The Bank of England has reduced interest rates by 25 basis points, indicating a “gradual” approach as the Budget’s impact permeates the economy.

Eight members of the Bank’s Monetary Policy Committee (MPC) voted in favour of the second rate cut this year, with only Catherine Mann opposing.

This brings the benchmark Bank Rate to 4.75 per cent, down from a high of 5.25 per cent. The Bank made its first interest rate cut since the pandemic in August.

Market expectations were met with this decision due to recent progress on inflation. Data released last month revealed that the headline rate dropped to 1.7 per cent in September, the lowest since April 2021.

Underlying inflation indicators, such as services inflation and wage growth, have also continued to ease, suggesting a decrease in domestic price pressures, as reported by City AM.

“If the economy evolves as we expect it’s likely that interest rates will continue to fall gradually from here,” stated Andrew Bailey, Governor of the Bank.

However, Bailey emphasised that the Bank “can’t cut interest rates too quickly or by too much” due to ongoing worries about inflationary dynamics.

Specifically, the Bank highlighted the potential inflationary effects of the new government’s inaugural Budget.

Chancellor Rachel Reeves unveiled approximately £40bn in tax hikes last week, which are set to underpin a £70bn average annual increase in government spending. According to the Bank’s latest projections, this blend of tax increases and heightened expenditure is expected to elevate inflation while simultaneously stimulating growth.

The Bank’s officials have estimated that due to the Budget’s implications, inflation could rise by about half a percentage point, potentially reaching a peak of 2.75% in mid-2025.

They anticipate that inflation will realign with its target by early 2027, which is roughly a year beyond their previous predictions.

The report also highlighted uncertainties surrounding the inflationary effects of the rise in employers’ national insurance contributions.

Bank of England warns on Budget fallout

Bank experts indicated significant ambiguity regarding the impact of the tax increments, noting that outcomes would hinge on “the degree and speed with which these higher costs pass through into prices, profit margins, wages and employment”.

In contrast to the Office for Budget Responsibility’s outlook, the Bank foresees businesses absorbing a larger portion of the increased expenses within their profit margins, rather than reducing employee wages.

Nonetheless, it was implied that the fiscal measures would likely lead to a “small decrease in potential supply” and exert a “small upward impact on inflation”.

Furthermore, the Bank suggested that the Budget would bolster growth by about 0.75% relative to the forecasts made in August.
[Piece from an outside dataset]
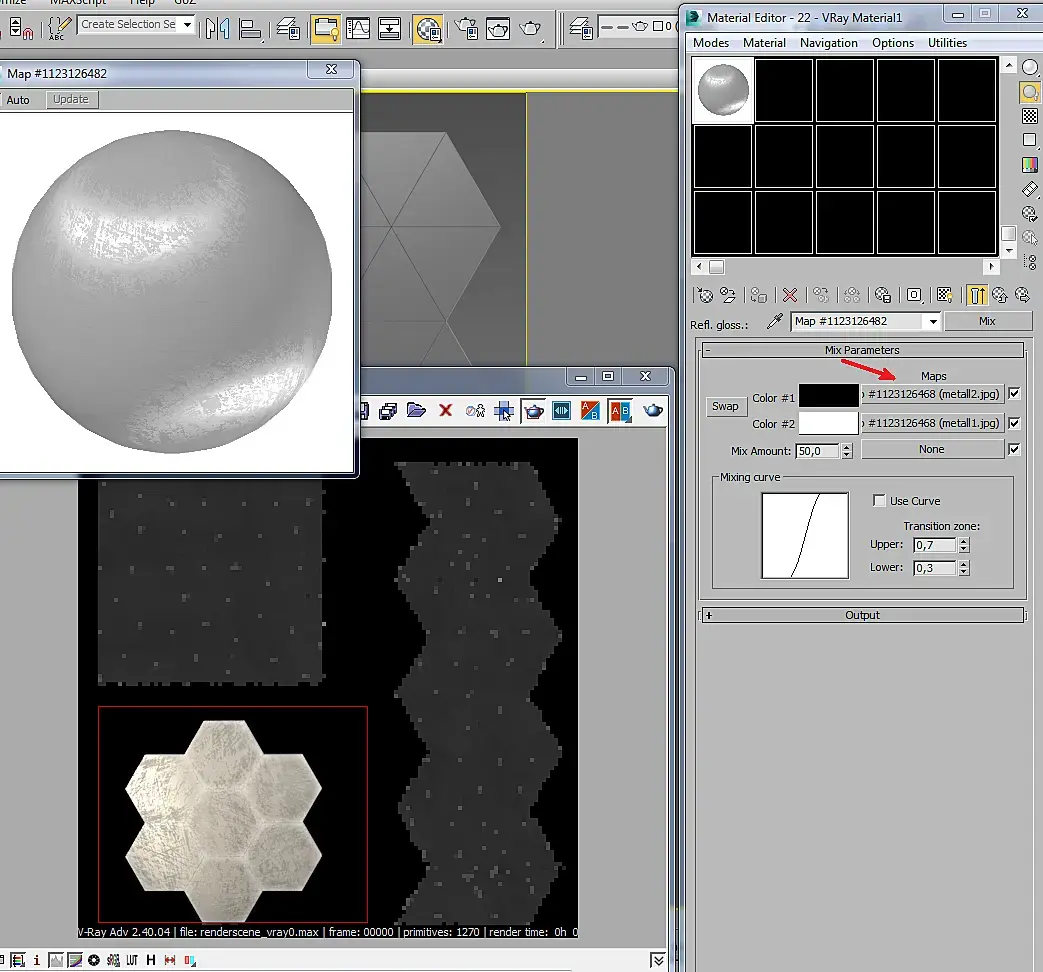Click the clear frame buffer red X

(x=446, y=410)
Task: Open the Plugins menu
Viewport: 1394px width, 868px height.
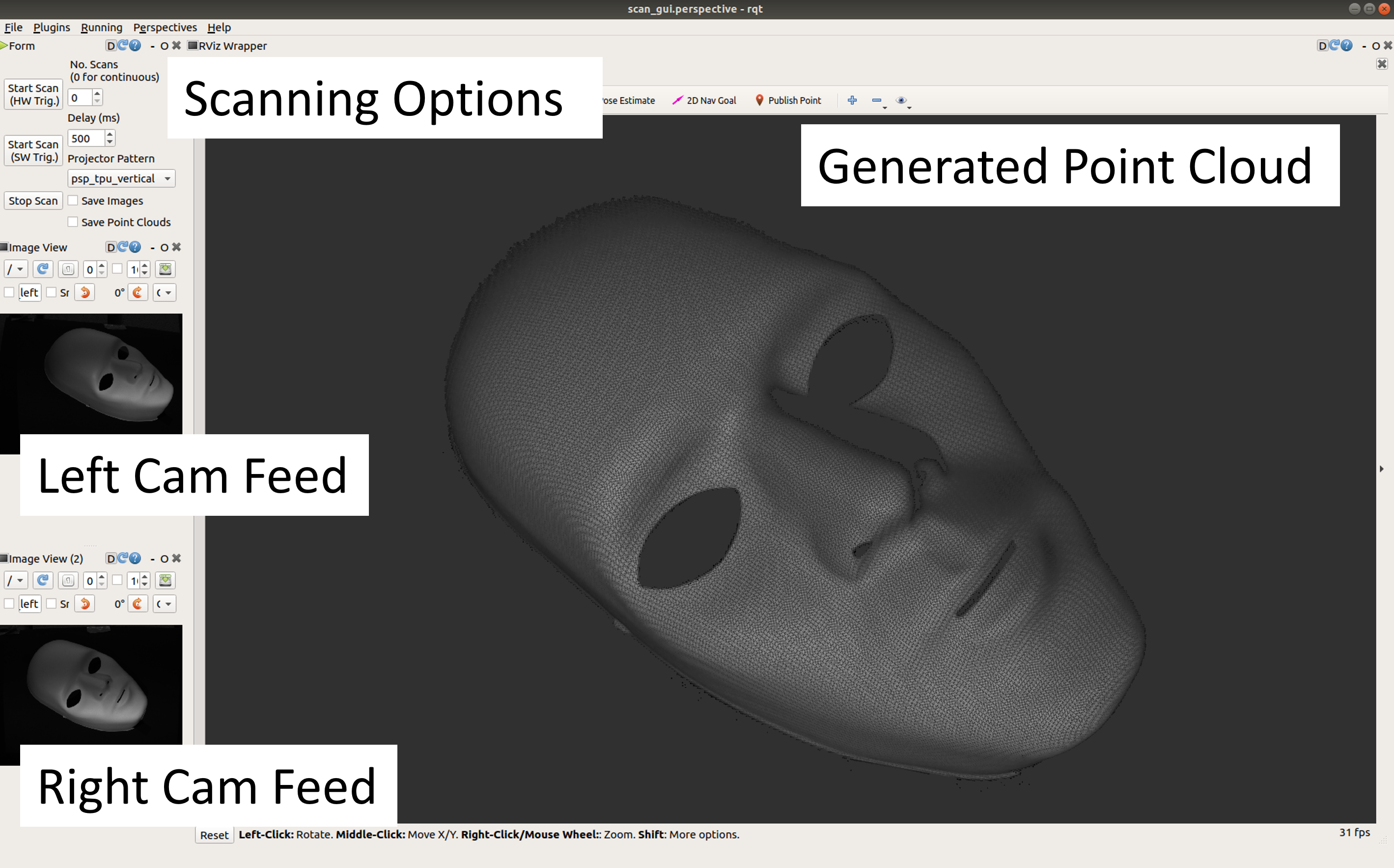Action: click(x=51, y=28)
This adjustment could see the annual growth rate in 2025 surge to 1.75%, an increase from the current year’s projection of around one percent.

“This reflects the stronger, and relatively front-loaded, paths for government consumption and investment more than offsetting the impact on growth of higher taxes,” stated the Bank.

Growth is then projected to decline to 1.1 per cent in 2026 as a degree of spare capacity builds in the economy. This mirrors both the restrictive stance of monetary policy and fiscal tightening.

The forecasts were predicated on the assumption that the Bank Rate would drop to around 3.75 per cent by the end of next year.

Traders have already adjusted their expectations for rate cuts as a result of the Budget, anticipating just two or three rate cuts in 2025.

Setting aside the potential inflationary impacts of the Budget, Bank officials continued to highlight concerns about the persistence of services inflation.

Services inflation, which is viewed as a good measure of domestic price pressures, dropped to 4.9 per cent in September, significantly below the Bank’s expectations.

However, Bank officials cautioned that some of the decrease in services inflation was driven by “volatile categories”, some of which are expected to unwind.

“Services price inflation was expected to remain broadly unchanged over the next six months,” it declared.

The US Federal Reserve will reveal its latest interest rate decision later this evening. Investors anticipate the Fed to cut rates by 25 basis points despite the uncertainty caused by Trump’s election victory.